Matt Tyrnauer’s new documentary Studio 54, opening today, explores this unlikely friendship, their fall from grace, and the true story of the legendary discotheque. CR caught up with Tyranauer, who talks about getting Schrager to open up about his experiences, for the first time on film.
What drew you to this project?
“Studio 54 is one of those stories that people think they know, but don’t really know. It obviously enjoys worldwide fame, it’s a legendary place and the narrative is discussed, even 50 years later. However, the story really hasn’t been fully examined or told principally because the two people who created it never told the story. Steve Rubell died from complications of HIV in 1989 and Ian Schrager has been the Greta Garbo of nightclubs and he just never told the story, never talked—until now. Having the opportunity to get Ian’s perspective and then weave that into a definitive film. This is the right moment to do it, while Schrager was willing to go there.”
How did you get Ian to open up about Studio?
“I’ve known Schrager for quite some time, and I think he trusted me to be the person who interviewed him. He’s very private and can be somewhat secretive. He is not a fan of being exposed—I think he’s a control freak—so that he was willing to go there with me in any way was significant. It was then my job to draw him out the best I could.”
Studio 54 was all about celebrities, but the film really focused on Ian and Steve. What inspired you to explore their friendship?
“I’m fascinated with unconventional relationships, and Ian himself refers to his relationship with Steve as a marriage. He says at one point in the film ‘We were like a married couple, I’m not sure which one was the husband and which one was the wife.’ Ian is straight, Steve was gay, they were best friends from college, and they went on to form this extraordinary partnership and created something bigger than both of them. Then, they went on after their tremendous fall from grace to reinvent another industry, which was the boutique hotel industry. Having Schrager speak and getting this perspective on the partnership was a worthy thing to cover in the film, so much more than what a celebrity thought of [Studio]. Debriefing celebrities about their time at Studio just didn’t really appeal to me. For me, it’s a partnership film, and it’s a film about an era and two guys caught up in that era.”
What don’t most people know about the nightclub?
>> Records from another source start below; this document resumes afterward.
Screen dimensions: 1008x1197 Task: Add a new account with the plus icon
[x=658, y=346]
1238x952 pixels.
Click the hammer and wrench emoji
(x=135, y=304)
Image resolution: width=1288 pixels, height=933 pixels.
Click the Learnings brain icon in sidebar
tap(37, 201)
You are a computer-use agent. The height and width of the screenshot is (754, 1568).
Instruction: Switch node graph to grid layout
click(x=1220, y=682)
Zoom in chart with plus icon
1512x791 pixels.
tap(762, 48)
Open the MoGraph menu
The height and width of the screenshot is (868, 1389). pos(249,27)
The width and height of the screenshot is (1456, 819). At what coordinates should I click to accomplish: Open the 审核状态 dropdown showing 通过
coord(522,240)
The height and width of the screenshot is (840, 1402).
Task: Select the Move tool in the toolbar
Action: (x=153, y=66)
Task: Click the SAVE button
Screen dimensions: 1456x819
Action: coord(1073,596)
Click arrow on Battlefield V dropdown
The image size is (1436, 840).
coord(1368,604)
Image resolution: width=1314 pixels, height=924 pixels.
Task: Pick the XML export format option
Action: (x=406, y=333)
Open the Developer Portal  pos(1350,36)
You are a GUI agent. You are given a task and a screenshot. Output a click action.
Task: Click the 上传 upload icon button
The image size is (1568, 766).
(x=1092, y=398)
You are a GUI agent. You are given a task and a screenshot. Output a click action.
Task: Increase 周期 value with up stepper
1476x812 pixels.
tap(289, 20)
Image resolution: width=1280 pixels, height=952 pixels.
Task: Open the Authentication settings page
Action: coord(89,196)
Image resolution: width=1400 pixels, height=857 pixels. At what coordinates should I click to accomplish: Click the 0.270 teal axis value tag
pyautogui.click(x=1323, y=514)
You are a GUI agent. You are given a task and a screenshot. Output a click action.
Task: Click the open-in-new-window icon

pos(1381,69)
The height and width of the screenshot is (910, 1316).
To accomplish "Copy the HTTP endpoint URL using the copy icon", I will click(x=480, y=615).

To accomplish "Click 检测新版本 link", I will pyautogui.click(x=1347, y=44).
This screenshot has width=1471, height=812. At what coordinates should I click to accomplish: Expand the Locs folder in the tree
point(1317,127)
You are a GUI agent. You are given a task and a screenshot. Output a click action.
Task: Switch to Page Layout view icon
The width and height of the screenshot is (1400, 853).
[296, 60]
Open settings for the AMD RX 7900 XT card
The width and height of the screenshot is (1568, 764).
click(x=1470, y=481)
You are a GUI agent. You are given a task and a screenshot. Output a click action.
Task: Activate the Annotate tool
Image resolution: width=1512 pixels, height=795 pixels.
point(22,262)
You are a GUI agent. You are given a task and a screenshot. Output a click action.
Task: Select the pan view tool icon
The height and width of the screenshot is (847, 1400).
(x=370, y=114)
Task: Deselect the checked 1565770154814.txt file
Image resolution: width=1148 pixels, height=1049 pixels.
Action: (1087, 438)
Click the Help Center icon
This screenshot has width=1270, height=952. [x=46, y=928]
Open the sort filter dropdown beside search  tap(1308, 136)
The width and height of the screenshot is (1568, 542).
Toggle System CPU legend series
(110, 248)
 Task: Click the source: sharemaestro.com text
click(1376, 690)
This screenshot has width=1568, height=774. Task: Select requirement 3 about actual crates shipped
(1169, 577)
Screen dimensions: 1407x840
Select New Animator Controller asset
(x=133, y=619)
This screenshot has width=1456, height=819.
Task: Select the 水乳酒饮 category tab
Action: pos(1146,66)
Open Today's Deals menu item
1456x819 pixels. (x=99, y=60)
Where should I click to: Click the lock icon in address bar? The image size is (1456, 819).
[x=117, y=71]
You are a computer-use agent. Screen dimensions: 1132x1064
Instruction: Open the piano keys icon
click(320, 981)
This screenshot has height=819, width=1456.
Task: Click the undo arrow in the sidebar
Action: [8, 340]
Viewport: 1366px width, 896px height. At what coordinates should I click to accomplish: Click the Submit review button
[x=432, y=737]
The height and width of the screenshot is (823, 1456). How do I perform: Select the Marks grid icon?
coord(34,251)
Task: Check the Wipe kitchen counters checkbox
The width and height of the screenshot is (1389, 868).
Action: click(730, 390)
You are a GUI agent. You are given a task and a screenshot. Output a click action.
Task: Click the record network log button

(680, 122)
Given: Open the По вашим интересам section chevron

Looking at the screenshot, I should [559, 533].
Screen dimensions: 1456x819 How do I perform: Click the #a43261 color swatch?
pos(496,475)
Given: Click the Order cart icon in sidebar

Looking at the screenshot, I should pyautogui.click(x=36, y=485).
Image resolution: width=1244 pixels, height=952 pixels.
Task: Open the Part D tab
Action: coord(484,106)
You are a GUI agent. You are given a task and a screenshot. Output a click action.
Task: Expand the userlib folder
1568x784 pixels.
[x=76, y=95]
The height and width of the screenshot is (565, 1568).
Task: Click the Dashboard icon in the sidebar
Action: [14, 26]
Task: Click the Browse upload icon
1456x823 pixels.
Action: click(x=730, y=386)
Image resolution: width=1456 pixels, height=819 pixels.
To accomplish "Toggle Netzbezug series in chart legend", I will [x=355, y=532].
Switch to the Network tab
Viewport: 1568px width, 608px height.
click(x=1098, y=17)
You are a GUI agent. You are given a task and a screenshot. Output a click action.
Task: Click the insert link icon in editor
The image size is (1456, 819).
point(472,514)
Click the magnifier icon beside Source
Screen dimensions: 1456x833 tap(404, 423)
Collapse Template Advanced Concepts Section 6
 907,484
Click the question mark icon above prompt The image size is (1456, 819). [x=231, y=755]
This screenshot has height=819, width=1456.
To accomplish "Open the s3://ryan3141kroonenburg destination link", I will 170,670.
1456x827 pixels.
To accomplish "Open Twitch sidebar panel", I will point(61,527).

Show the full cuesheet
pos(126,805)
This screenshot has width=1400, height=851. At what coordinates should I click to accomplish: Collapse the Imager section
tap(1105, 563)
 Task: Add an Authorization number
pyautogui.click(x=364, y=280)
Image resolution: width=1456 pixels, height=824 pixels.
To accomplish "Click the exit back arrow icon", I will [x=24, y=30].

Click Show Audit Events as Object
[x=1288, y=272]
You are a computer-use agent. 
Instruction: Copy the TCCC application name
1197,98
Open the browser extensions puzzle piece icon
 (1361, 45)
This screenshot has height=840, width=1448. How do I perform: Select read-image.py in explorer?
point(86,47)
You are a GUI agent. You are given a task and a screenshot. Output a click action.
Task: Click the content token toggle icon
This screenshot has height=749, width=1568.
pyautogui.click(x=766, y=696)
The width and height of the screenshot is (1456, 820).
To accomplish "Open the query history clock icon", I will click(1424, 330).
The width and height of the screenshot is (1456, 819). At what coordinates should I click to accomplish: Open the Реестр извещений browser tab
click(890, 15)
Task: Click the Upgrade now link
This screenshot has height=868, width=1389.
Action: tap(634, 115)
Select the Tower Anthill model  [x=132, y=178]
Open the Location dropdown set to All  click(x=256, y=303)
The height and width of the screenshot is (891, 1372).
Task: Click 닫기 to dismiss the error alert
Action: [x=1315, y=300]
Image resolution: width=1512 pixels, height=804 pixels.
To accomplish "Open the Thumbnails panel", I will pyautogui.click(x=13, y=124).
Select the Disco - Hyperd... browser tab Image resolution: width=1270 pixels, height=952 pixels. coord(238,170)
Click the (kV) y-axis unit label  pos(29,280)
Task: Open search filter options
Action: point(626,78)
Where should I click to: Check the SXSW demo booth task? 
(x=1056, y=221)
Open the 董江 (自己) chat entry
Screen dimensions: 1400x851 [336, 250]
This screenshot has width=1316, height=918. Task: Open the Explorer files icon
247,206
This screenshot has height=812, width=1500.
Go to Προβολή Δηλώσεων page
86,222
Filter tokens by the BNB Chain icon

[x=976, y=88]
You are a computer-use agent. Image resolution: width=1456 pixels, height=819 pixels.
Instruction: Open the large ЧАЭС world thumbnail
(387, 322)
“The sex, drugs, and disco perception of the Studio is not totally inaccurate, but there was more to it. I think that it symbolized and found its footing as a very potent venue for people to express themselves and to experience the type of freedom that’s almost unknowable today. It was the last volcanic expression of the sexual revolution which began in the early ’60s with the advent of the birth control pill and comes to an end with the beginning of the HIV/AIDS crisis in the early ’80s. Studio is from April 1977 to January 1980. [The next year] was when the CDC starts to get early reports of an unknown, deadly disease which is later identified as the HIV/AIDS crisis. That ended the sexual revolution as we knew it. Everything was transformed by the HIV/AIDS crisis and the reaction to it and, in some cases, the lack of reaction to it on the part of the Reagan administration.”
Was it difficult for Ian to recount some of those experiences?
“It was not easy for him, in that he is a very private person and doesn’t like to be challenged. Like most people who are very successful, he has a narrative about his life that he likes to stick to. I was bringing him off-road, as it were, and I think he felt very exposed and very vulnerable because there are a lot of ugly truths attached to what happened around Studio. In the film, he is forced to confront those. I think he does it very well, but I don’t think it was without trauma for him.”
What do you want people to get out of this film?
“I want people to understand what Studio stood for and have a greater context for why it’s something we still remember to this day, even though it was a rather brief period about something seemingly inconsequential as a nightclub. It symbolizes a cultural shift. We see it as a kind of Paradise Lost, but there is an incredibly poignant aspect to that, which has to do with the disintegration of a beautiful world that was in many ways much more free and accepting than the ones that followed it. In other ways, of course, gay and lesbian, LGBT culture has triumphed in the decades since then, but the brutal reality of the era of HIV/AIDS and what it did to us is symbolized in the Studio era. It’s a dark story, but one worth knowing.”